SMBC Nikko Securities America, Inc.

Goldman Sachs & Co. LLC

BofA Securities, Inc.
Citigroup Global Markets Inc.


Co-Managers:   

Barclays Capital Inc.

Jefferies LLC

J.P. Morgan Securities LLC

Nomura Securities International, Inc.

Daiwa Capital Markets America Inc.

HSBC Securities (USA) Inc.

Stabilization Manager:    SMBC Nikko Securities America, Inc.
Trustee, Paying Agent,
Transfer Agent and
Registrar:
   The Bank of New York Mellon

Note: A securities rating is not a recommendation to buy, sell or hold securities and may be subject to revision or withdrawal at any time.

The issuer has filed a registration statement (including a prospectus) and a preliminary prospectus supplement with the SEC for the offering to which this communication relates. Before you invest, you should read the prospectus in that registration statement, the preliminary prospectus supplement and other documents the issuer has filed with the SEC for more complete information about the issuer and this offering. You may get these documents for free by visiting EDGAR on the SEC Web site at www.sec.gov. Alternatively, the issuer, any underwriter or any dealer participating in the offering will arrange to send you the prospectus and the preliminary prospectus supplement if you request it by calling SMBC Nikko Securities America, Inc. toll-free at 1-888-868-6856, Goldman Sachs & Co. LLC at 1-212-902-1171 (Prospectus Department), BofA Securities, Inc. collect at 1-800-294-1322, Citigroup Global Markets Inc. toll-free at 1-800-831-9146 or by calling SMFG’s investor relations department at 81-3-3282-8111.

No PRIIPs KID - No PRIIPs key information document (KID) has been prepared as not available to retail in EEA or U.K. See “PROHIBITION OF SALES TO EEA RETAIL INVESTORS” and “PROHIBITION OF SALES TO U.K. RETAIL INVESTORS” in the preliminary prospectus supplement dated January 5, 2022.

This communication is intended for the sole use of the person to whom it is provided by us.

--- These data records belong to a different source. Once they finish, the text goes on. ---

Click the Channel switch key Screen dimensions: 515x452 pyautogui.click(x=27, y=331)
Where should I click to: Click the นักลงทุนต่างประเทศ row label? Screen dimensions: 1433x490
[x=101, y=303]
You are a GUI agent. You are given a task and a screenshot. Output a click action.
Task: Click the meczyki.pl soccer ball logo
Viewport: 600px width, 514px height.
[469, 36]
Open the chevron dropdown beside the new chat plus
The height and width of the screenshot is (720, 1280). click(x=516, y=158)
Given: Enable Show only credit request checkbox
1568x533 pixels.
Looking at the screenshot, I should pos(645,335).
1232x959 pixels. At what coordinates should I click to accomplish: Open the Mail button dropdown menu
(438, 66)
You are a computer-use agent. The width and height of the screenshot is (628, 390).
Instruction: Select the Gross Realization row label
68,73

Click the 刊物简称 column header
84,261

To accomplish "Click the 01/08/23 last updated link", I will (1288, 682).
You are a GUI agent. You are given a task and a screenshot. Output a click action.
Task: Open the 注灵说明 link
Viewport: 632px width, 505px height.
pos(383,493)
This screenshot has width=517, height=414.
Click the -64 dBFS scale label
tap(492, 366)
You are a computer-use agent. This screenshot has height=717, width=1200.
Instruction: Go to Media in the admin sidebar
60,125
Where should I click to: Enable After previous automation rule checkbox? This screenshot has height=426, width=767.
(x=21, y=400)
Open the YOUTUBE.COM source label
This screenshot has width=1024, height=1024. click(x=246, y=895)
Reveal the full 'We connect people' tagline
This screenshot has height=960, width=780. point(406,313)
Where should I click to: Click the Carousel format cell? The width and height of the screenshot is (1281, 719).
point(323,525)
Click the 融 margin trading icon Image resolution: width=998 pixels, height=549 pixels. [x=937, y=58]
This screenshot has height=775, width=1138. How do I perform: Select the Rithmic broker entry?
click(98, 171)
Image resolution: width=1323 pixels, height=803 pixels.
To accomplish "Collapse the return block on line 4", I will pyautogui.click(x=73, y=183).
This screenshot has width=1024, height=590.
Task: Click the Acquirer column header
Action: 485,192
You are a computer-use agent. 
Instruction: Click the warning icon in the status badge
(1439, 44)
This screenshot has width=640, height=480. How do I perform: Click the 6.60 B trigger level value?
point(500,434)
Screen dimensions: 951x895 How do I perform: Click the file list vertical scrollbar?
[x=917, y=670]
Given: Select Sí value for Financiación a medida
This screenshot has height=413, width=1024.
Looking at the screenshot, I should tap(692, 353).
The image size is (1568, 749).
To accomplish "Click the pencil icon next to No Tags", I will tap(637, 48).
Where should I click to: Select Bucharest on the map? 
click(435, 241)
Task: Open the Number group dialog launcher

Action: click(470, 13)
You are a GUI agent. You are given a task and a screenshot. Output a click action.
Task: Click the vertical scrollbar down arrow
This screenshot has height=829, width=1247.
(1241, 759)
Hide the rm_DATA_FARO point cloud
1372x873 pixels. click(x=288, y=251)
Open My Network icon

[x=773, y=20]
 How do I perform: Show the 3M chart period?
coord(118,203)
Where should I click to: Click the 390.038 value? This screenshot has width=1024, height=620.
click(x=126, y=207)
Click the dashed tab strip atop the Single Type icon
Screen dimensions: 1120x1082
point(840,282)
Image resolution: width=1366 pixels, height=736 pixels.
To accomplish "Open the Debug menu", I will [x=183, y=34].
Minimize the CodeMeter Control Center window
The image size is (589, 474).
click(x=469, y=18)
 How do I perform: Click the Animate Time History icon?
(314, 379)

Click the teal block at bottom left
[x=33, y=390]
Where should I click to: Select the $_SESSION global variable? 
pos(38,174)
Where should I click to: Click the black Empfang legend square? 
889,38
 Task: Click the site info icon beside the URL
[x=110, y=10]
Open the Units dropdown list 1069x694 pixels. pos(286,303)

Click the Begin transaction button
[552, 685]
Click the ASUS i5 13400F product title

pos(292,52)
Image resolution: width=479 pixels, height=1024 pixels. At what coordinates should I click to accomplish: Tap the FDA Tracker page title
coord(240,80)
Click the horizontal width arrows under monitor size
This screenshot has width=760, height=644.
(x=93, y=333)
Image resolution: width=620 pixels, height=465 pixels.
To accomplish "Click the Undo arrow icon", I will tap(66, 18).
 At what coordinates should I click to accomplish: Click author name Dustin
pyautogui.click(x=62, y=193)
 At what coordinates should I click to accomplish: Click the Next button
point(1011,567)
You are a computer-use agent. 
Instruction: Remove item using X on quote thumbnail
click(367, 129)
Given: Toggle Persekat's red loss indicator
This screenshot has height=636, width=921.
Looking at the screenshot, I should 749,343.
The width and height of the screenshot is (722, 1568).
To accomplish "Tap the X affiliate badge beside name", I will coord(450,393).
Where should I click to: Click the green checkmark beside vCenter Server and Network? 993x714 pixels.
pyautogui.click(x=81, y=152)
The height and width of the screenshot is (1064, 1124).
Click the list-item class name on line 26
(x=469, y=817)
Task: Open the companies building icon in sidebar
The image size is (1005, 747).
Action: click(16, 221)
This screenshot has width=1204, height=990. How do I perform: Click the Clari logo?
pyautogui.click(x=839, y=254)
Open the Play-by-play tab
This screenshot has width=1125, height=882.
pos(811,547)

This notice does not constitute an offer to sell or a solicitation of an offer to buy or an advertisement in respect of Notes in any jurisdiction in Canada where such offer or solicitation or advertisement would be unlawful. The Notes will be offered only to purchasers purchasing, or deemed to be purchasing, as principal that are both “accredited investors” as defined in National Instrument 45-106 Prospectus Exemptions or Section 73.3(1) of the Securities Act (Ontario) and “permitted clients” as defined in National Instrument 31-103 Registration Requirements, Exemptions and Ongoing Registrant Obligations.

Any disclaimer or other notice that may appear below is not applicable to this communication and should be disregarded. Such disclaimer or notice was automatically generated as a result of this communication being sent by Bloomberg or another email system.